Filter out all lines without the word "pixels" from the data below, please, and copy the rest.

--- Records shown Enclosed Below ---

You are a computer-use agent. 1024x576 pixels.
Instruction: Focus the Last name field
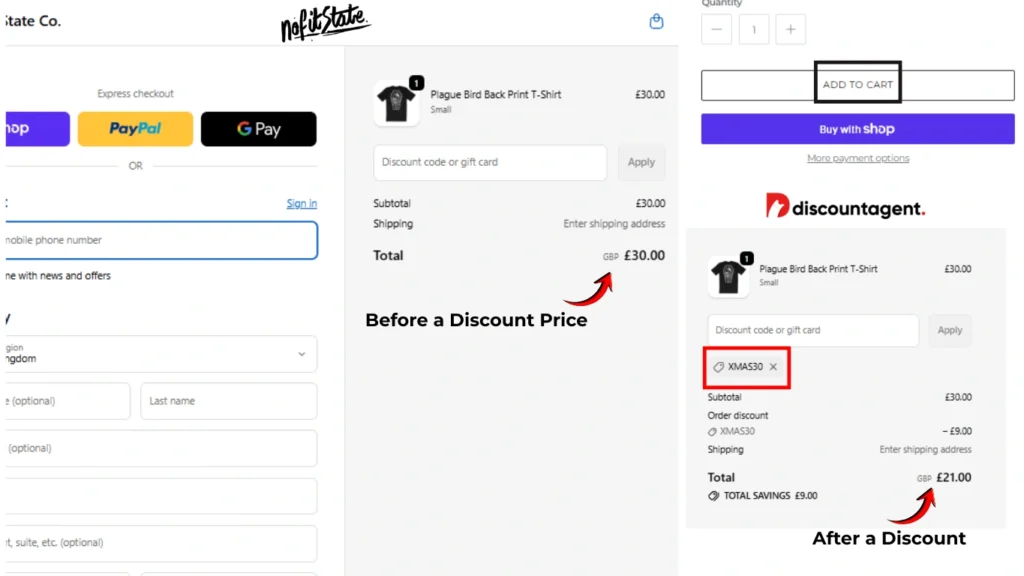click(x=229, y=401)
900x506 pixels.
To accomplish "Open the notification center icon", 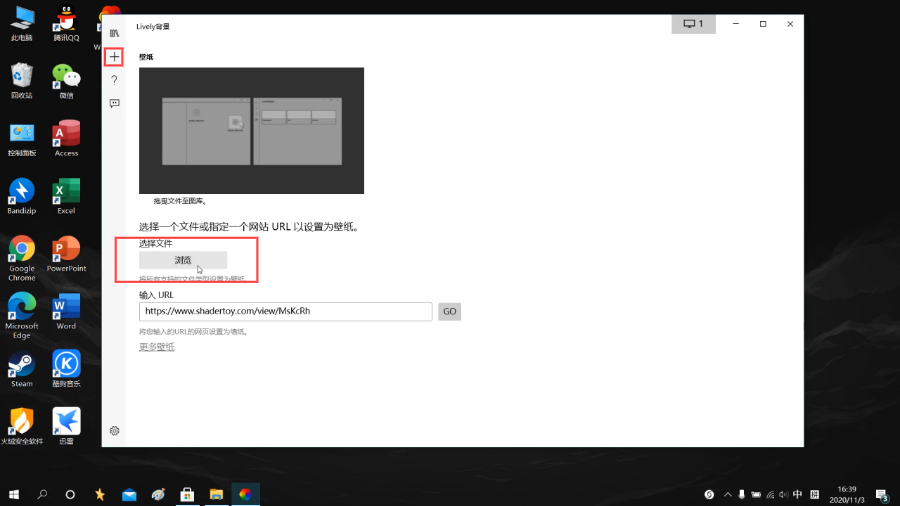I will (x=882, y=495).
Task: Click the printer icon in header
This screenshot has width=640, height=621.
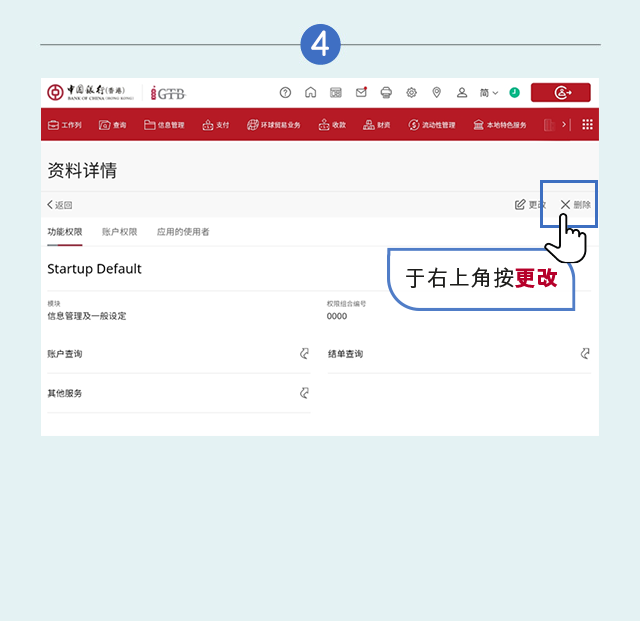Action: pyautogui.click(x=386, y=93)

--- End of Enclosed Records shown ---

### Exercise output
You are a computer-use agent. 1024x576 pixels.
900x506 pixels.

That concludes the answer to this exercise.